ENTRIES SHOWN >>
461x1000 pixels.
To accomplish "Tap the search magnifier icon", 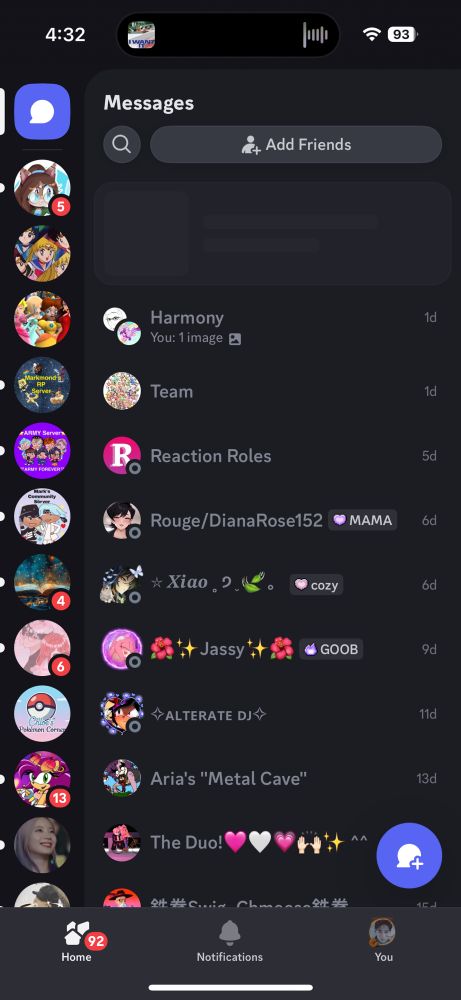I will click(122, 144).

* * *

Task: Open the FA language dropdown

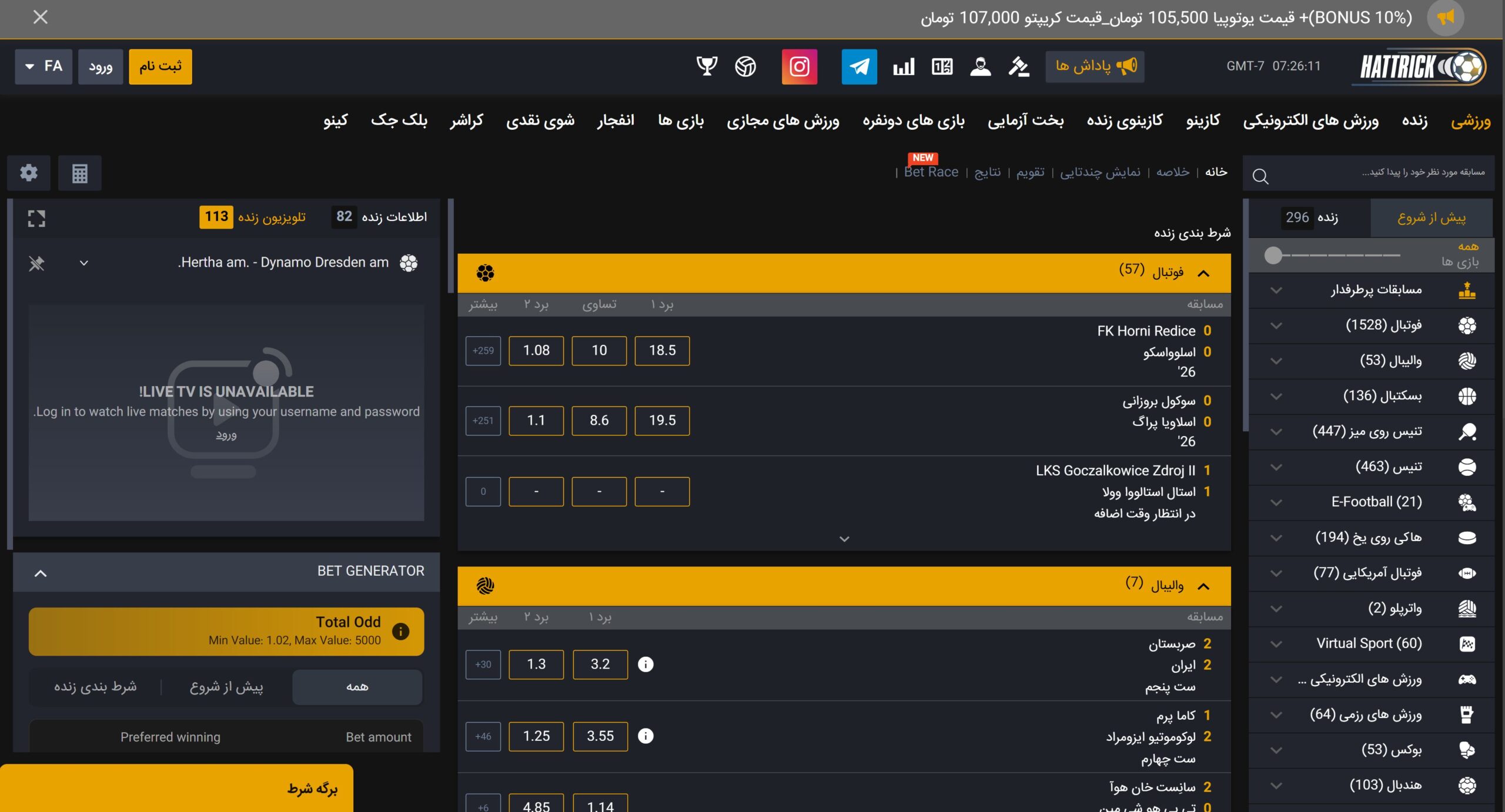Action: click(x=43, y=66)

...

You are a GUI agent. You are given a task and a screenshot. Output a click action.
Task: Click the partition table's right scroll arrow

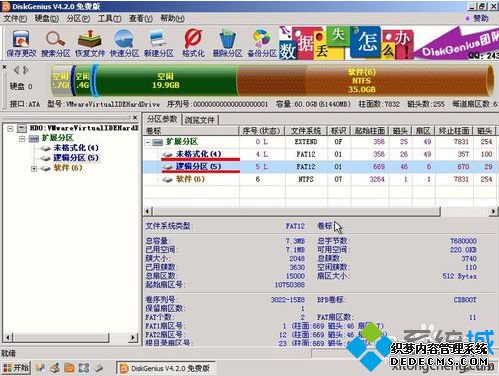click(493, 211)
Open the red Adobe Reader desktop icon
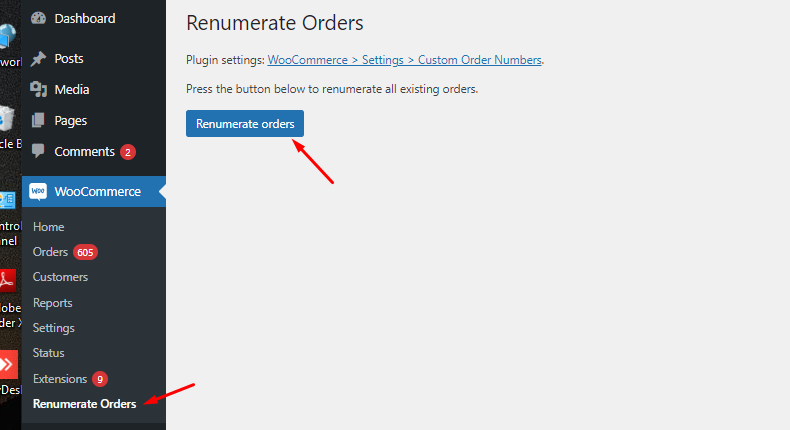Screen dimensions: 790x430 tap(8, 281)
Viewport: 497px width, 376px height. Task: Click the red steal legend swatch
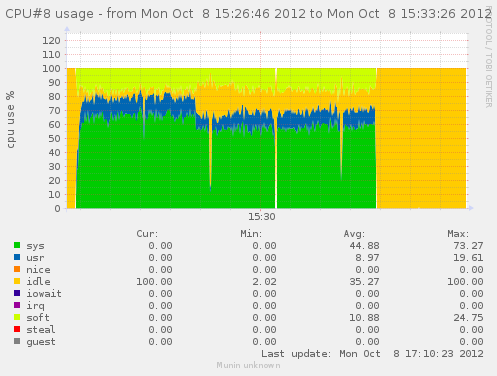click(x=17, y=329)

REQUIRED TASK >> Rewrite the lines from the one containing "Viewport: 497px width, 376px" through the one containing "click(x=17, y=329)", both included, as a Markdown table with a Number column and a Content column, one row per line, skipping blank lines. Leave the pictures out of your answer.

COMPLETED EXERCISE >>
| Number | Content |
|---|---|
| 1 | Viewport: 497px width, 376px height. Task: Click the red steal legend swatch |
| 2 | click(x=17, y=329) |